SEATTLE NEWS ARCHIVES & FEATURES
Woman attacked by pit bulls near homeless camp: ‘These dogs have more rights than me’
May 18, 2022, 3:29 PM | Updated: 3:37 pm

Amy Craven was released from the hospital this week following an 11-day stay to recover from an attack by two pit bull terriers near North Lake Union in Seattle. (Photo by Fiona Goodall/Getty Images)
(Photo by Fiona Goodall/Getty Images)
With more than 12 vicious dog bites on her legs and “way too many” stitches to count, Amy Craven was released from the hospital this week following an 11-day stay to recover from an attack by two pit bull terriers near North Lake Union.
Adding insult to her injury: discovering that the two dogs who mauled her were returned to their owner – a woman who lives in box truck at a homeless camp off Fairview Avenue East.
“These dogs have more rights than me,” the Seattle mom told The Dori Monson Show on Wednesday.
The attack occurred April 22 during her routine morning walk, Craven said. It was a routine route for her, she continued, because it offers scenic views of the lake, houseboats and a community P-Patch around East Allison Street near Good Turn Park.
Several minutes into her walk, Craven told Dori’s listeners, she saw “two pit bulls. They started barking aggressively, but they were pretty far away from me.”
Craven said she froze, hoping her stillness would deter the dogs. Instead, the dogs bolted at her from a homeless encampment, so she began to run.
“By that time, one of them already had my leg and I got pulled to the ground,” Craven said. “They just kept biting. . . My brain was saying `you have to get up off the ground.’
“I’m screaming `Jesus, please save me,’” the Seattle woman recalled. “If I was a child, the child would have been dead.”
Workers at nearby Union Marine and another surrounding business rushed to her aid.

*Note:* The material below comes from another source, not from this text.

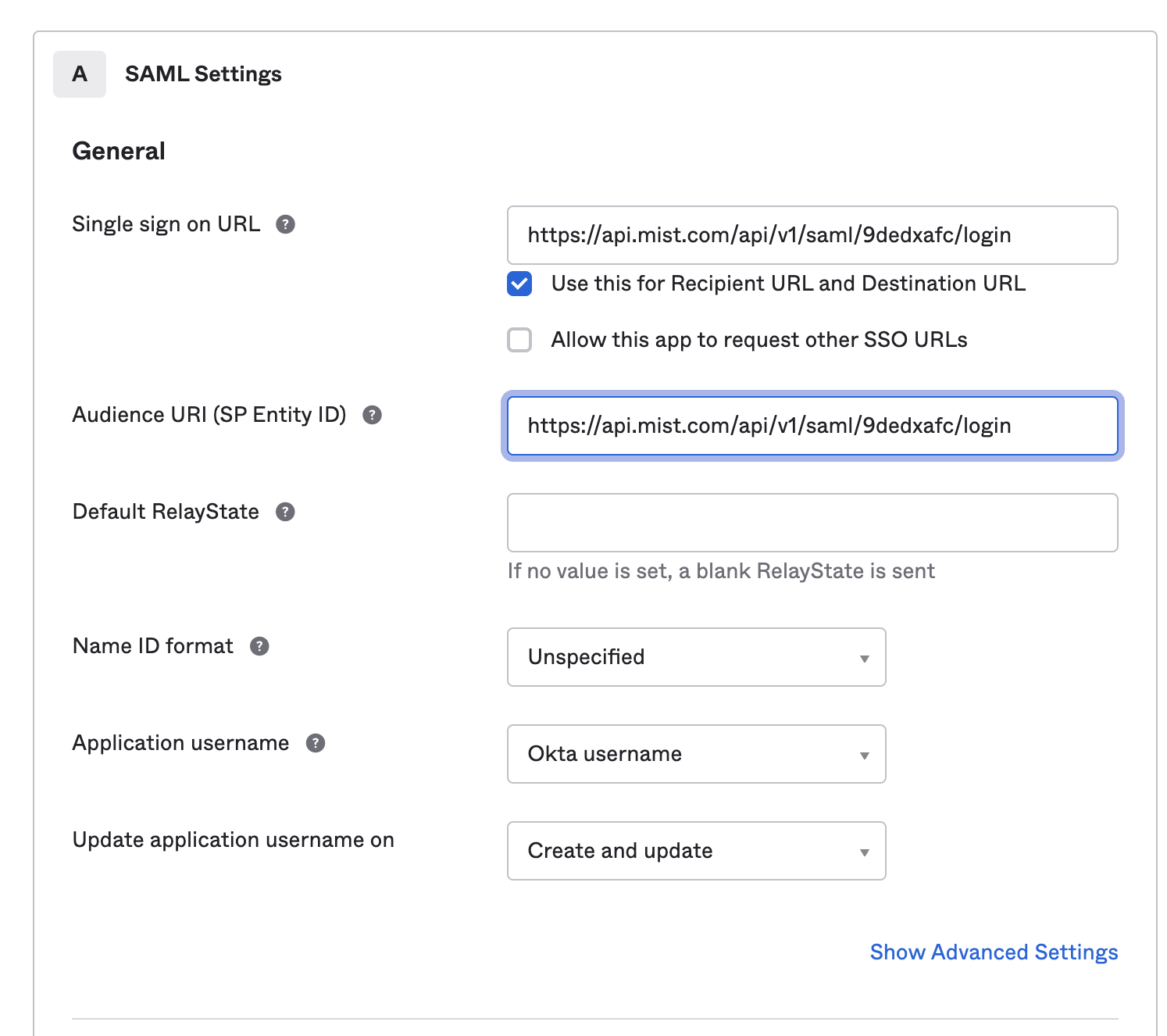Click into Audience URI text field
Viewport: 1167px width, 1036px height.
pyautogui.click(x=812, y=426)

One Good Samaritan began throwing hammers “that were hitting the dogs, but they were still attacking me.”
Eventually, these rescuers pulled her into the Union Marine building, where one employee used a belt to tourniquet her leg.
“They saved my life, no doubt about it,” Craven told Dori.
Now at home on crutches and using a walker, she is dealing with exposed tendons and a place where “a giant piece of my leg is missing.”
What about the fate of the dogs? Dori asked.
Seattle Animal Shelter “gave them back to the owner the night I was attacked,” Craven said. “My family was outraged. . . They blew animal control’s phone up all weekend, demanding answers.”
Only after this outcry, said Craven, were the dogs confiscated by Seattle Animal Shelter.
Seattle’s rules say dangerous dogs must be “euthanized or relocated outside the Seattle city limits,” Dori explained. “If the dogs did this to you, and we move them to Bothell, who’s to say they’re not going to kill someone there?”
Meanwhile, Craven said, no criminal charges have been filed against the homeless box truck dweller and dog owner “as of yet.
“The owner should be in jail,” she added. “She was nowhere to be found.”